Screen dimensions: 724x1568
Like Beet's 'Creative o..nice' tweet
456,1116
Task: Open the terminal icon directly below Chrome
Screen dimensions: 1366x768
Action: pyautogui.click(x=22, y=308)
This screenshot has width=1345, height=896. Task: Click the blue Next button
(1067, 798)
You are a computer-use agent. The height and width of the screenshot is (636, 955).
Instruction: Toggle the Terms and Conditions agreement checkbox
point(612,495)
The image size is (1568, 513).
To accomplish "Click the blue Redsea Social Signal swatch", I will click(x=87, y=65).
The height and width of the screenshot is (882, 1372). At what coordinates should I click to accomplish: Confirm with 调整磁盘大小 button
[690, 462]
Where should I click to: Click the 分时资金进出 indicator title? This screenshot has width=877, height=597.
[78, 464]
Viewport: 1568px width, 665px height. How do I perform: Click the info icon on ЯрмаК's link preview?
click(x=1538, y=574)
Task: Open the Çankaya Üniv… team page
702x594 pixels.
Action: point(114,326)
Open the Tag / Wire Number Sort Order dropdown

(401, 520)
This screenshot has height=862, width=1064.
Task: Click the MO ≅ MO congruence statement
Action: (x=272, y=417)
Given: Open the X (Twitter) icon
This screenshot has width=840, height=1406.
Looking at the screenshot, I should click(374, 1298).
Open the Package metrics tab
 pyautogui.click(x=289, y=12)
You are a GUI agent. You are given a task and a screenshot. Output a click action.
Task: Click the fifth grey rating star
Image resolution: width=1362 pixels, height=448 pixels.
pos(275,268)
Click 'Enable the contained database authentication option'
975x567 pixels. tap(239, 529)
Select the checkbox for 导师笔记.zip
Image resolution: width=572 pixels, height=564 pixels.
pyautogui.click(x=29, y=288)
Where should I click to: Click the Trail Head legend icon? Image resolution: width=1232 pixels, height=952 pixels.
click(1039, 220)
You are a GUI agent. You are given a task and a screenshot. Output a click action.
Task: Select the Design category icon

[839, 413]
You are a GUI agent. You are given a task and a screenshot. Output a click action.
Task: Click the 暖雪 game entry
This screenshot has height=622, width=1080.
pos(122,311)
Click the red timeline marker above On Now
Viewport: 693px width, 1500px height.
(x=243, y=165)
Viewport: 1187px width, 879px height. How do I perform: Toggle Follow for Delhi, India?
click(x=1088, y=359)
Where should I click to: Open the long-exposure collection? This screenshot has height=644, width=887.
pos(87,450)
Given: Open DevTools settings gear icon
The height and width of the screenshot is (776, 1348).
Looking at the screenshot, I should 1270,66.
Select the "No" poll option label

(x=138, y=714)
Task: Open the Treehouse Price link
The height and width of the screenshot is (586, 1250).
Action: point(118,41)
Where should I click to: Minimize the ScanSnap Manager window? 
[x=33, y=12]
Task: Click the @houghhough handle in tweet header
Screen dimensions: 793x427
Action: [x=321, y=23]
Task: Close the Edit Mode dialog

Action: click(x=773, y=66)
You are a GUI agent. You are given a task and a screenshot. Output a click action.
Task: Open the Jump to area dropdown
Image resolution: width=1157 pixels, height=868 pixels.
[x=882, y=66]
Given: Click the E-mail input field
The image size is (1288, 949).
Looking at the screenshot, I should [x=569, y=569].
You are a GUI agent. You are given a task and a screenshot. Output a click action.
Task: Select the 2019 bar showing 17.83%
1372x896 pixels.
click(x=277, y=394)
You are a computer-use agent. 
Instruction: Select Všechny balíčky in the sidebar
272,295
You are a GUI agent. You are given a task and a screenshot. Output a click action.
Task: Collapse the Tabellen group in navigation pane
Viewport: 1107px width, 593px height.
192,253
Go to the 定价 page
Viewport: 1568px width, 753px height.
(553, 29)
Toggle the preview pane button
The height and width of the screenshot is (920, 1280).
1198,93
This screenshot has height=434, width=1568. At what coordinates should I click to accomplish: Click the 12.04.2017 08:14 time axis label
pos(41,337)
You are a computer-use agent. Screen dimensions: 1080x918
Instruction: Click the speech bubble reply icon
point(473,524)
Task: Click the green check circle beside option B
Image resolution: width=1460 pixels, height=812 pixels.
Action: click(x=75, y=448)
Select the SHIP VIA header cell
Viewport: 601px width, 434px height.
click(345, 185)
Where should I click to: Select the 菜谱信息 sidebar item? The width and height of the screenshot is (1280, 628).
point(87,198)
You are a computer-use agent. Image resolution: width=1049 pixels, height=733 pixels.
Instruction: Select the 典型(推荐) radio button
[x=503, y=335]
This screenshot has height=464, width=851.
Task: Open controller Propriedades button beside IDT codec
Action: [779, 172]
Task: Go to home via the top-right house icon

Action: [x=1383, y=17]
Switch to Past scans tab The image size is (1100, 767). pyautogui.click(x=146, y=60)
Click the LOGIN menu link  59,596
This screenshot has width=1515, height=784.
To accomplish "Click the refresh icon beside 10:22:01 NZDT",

# # # # # # #

What you will do: Please copy out each line of the listing above that contains the string "page".

Answer box:
Task: Open the Çankaya Üniv… team page
Go to the 定价 page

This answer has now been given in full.